当前位置：Gxlcms > 数据库问题 > Kubernetes监控:部署Heapster、InfluxDB和Grafana

Kubernetes监控:部署Heapster、InfluxDB和Grafana

时间：2021-07-01 10:21:17 帮助过：15人阅读

https://github.com/kubernetes/heapster/archive/v1.3.0.zip [root@node1 opt]# unzip v1.3.0.zip [root@node1 opt]# cd heapster-1.3.0/deploy/kube-config/influxdb [root@node1 influxdb]# ls *.yaml grafana-deployment.yaml heapster-deployment.yaml influxdb-deployment.yaml grafana-service.yaml heapster-service.yaml influxdb-service.yaml

1. 创建文件heapster-rbac.yaml

[root@node1 influxdb]# vim heapster-rbac.yaml 
apiVersion: v1
kind: ServiceAccount
metadata:
  name: heapster
  namespace: kube-system

---

kind: ClusterRoleBinding
apiVersion: rbac.authorization.k8s.io/v1beta1
metadata:
  name: heapster
subjects:
  - kind: ServiceAccount
    name: heapster
    namespace: kube-system
roleRef:
  kind: ClusterRole
  name: cluster-admin
  apiGroup: rbac.authorization.k8s.io

heapster-rbac.yaml

2. 修改 grafana-deployment.yaml

[root@node1 influxdb]# vim grafana-deployment.yaml 
apiVersion: extensions/v1beta1
kind: Deployment
metadata:
  name: monitoring-grafana
  namespace: kube-system
spec:
  replicas: 1
  template:
    metadata:
      labels:
        task: monitoring
        k8s-app: grafana
    spec:
      containers:
      - name: grafana
        image: index.tenxcloud.com/jimmy/heapster-grafana-amd64:v4.0.2
        ports:
          - containerPort: 3000
            protocol: TCP
        volumeMounts:
        - mountPath: /var
          name: grafana-storage
        env:
        - name: INFLUXDB_HOST
          value: monitoring-influxdb
        - name: GRAFANA_PORT
          value: "3000"
          # The following env variables are required to make Grafana accessible via
          # the kubernetes api-server proxy. On production clusters, we recommend
          # removing these env variables, setup auth for grafana, and expose the grafana
          # service using a LoadBalancer or a public IP.
        - name: GF_AUTH_BASIC_ENABLED
          value: "false"
        - name: GF_AUTH_ANONYMOUS_ENABLED
          value: "true"
        - name: GF_AUTH_ANONYMOUS_ORG_ROLE
          value: Admin
        - name: GF_SERVER_ROOT_URL
          # If you‘re only using the API Server proxy, set this value instead:
          value: /api/v1/proxy/namespaces/kube-system/services/monitoring-grafana/
          #value: /
      volumes:
      - name: grafana-storage
        emptyDir: {}

grafana-deployment.yaml

【说明】：

如果后续使用 kube-apiserver 或者 kubectl proxy 访问 grafana dashboard，则必须将 GF_SERVER_ROOT_URL 设置为/api/v1/proxy/namespaces/kube-system/services/monitoring-grafana/，否则后续访问grafana时访问时提示找不到http://10.64.3.7:8086/api/v1/proxy/namespaces/kube-system/services/monitoring-grafana/api/dashboards/home 页面。

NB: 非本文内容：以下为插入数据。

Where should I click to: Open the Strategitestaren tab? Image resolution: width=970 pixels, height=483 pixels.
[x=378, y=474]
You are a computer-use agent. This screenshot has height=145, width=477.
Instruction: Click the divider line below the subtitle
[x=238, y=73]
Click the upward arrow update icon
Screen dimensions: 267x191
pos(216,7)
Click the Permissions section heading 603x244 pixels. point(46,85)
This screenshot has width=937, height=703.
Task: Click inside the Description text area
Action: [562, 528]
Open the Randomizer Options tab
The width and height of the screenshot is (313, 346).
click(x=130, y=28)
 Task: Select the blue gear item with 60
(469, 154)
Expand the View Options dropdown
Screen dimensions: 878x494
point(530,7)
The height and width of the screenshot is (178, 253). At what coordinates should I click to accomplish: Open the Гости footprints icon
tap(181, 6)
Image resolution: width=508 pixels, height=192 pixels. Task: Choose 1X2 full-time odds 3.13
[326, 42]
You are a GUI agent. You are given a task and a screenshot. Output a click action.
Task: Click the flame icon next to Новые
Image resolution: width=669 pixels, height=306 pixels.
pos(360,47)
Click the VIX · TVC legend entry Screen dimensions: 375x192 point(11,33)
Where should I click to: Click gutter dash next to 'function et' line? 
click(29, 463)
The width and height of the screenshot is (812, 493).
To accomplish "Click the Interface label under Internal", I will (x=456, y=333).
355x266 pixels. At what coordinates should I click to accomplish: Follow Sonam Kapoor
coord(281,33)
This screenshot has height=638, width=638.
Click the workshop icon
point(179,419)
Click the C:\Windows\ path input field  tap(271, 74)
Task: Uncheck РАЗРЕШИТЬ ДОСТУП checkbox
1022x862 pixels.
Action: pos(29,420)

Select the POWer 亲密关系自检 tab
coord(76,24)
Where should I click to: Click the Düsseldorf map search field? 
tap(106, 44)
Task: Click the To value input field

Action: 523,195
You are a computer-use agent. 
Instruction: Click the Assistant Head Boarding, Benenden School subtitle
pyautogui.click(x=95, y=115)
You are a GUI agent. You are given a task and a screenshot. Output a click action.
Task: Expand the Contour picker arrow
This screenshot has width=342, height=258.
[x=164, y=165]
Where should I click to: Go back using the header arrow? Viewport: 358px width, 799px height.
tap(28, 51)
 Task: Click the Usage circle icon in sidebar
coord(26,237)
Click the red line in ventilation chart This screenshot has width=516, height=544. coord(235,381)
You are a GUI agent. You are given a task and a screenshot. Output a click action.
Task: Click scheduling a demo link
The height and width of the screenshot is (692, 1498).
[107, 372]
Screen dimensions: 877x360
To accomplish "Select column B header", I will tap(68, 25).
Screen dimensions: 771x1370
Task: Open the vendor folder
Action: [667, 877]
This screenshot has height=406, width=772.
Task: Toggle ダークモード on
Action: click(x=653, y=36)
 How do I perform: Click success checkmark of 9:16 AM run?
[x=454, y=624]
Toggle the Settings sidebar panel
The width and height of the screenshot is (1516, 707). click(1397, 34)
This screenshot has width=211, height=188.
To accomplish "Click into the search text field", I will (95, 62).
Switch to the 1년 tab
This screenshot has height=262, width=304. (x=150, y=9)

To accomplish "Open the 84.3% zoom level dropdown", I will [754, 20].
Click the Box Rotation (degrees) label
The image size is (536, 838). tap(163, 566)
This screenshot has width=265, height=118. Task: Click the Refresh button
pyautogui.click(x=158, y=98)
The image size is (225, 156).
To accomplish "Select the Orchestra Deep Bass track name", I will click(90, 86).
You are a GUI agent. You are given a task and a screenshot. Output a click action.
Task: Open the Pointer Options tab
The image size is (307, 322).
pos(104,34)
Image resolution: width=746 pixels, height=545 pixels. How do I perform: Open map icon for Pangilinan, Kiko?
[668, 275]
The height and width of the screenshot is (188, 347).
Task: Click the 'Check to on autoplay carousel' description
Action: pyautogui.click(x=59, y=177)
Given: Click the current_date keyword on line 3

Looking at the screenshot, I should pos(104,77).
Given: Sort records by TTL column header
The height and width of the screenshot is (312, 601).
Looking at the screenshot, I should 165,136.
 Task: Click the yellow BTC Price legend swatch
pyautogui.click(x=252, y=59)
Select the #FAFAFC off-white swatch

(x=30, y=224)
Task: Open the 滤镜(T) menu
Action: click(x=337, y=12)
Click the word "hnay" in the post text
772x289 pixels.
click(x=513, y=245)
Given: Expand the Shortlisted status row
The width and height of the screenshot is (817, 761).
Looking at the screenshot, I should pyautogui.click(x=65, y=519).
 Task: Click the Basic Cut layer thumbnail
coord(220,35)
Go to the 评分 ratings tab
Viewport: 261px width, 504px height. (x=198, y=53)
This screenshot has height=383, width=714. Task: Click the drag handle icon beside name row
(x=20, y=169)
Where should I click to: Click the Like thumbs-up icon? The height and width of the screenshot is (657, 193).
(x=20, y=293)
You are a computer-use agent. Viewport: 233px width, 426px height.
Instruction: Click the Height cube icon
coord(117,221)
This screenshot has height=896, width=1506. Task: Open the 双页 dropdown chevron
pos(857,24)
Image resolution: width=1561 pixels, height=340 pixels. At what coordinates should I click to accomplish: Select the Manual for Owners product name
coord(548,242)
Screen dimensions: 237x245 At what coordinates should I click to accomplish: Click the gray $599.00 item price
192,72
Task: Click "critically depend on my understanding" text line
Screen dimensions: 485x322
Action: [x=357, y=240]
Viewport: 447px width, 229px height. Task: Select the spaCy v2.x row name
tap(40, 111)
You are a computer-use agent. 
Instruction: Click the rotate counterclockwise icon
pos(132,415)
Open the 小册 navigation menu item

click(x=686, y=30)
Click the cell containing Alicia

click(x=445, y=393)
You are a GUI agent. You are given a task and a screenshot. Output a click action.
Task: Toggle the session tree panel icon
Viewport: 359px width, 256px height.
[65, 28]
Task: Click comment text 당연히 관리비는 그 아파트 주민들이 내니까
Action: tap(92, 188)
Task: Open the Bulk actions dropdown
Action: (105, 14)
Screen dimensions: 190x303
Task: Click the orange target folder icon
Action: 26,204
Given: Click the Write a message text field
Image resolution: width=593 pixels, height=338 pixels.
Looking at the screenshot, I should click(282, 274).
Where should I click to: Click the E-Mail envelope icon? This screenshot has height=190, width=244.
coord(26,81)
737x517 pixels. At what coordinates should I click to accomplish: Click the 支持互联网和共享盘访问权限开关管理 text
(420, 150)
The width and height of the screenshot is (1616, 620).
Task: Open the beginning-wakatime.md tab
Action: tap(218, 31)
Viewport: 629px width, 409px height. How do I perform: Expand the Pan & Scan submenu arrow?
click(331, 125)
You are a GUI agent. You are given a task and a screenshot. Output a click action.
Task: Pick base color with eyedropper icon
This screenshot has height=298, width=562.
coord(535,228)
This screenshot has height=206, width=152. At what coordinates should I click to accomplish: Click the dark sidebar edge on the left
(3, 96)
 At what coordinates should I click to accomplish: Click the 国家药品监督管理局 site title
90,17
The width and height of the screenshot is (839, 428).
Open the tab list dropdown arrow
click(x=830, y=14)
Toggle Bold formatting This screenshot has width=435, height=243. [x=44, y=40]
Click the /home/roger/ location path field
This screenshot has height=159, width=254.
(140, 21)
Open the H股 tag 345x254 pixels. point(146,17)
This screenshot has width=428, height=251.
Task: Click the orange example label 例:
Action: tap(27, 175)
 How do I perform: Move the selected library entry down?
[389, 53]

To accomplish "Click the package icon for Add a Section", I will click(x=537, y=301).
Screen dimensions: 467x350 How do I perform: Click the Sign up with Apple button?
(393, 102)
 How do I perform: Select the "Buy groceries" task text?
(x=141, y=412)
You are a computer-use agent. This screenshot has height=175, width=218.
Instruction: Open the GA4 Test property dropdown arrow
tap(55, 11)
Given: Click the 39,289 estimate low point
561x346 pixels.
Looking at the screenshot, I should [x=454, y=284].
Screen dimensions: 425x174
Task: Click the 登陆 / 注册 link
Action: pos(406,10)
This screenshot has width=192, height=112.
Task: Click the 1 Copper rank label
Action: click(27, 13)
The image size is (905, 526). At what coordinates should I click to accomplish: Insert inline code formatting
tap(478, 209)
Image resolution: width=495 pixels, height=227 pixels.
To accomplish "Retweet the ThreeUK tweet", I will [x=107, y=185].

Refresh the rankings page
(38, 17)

3. 修改heapster-deployment.yaml

[root@node1 influxdb]# vim heapster-deployment.yaml 
apiVersion: extensions/v1beta1
kind: Deployment
metadata:
  name: heapster
  namespace: kube-system
spec:
  replicas: 1
  template:
    metadata:
      labels:
        task: monitoring
        k8s-app: heapster
    spec:
      serviceAccountName: heapster
      containers:
      - name: heapster
        image: index.tenxcloud.com/jimmy/heapster-amd64:v1.3.0-beta.1
        imagePullPolicy: IfNotPresent
        command:
        - /heapster
        - --source=kubernetes:https://kubernetes.default
        - --sink=influxdb:http://monitoring-influxdb:8086

heapster-deployment.yaml

【说明】:Heapster需要设置的启动参数如下：

source：配置采集源，为Master URL地址：--source=kubernetes:https://kubernetes.default
sink：配置后端存储系统，使用InfluxDB系统：--sink=influxdb:http://monitoring-influxdb:8086

其他参数可以通过进入heapster容器执行 # heapster --help 命令查看和设置。

【注意】：URL中的主机名地址使用的是InfluxDB的Service名字，这需要DNS服务正常工作，如果没有配置DNS服务，则也可以使用Service的ClusterIP地址。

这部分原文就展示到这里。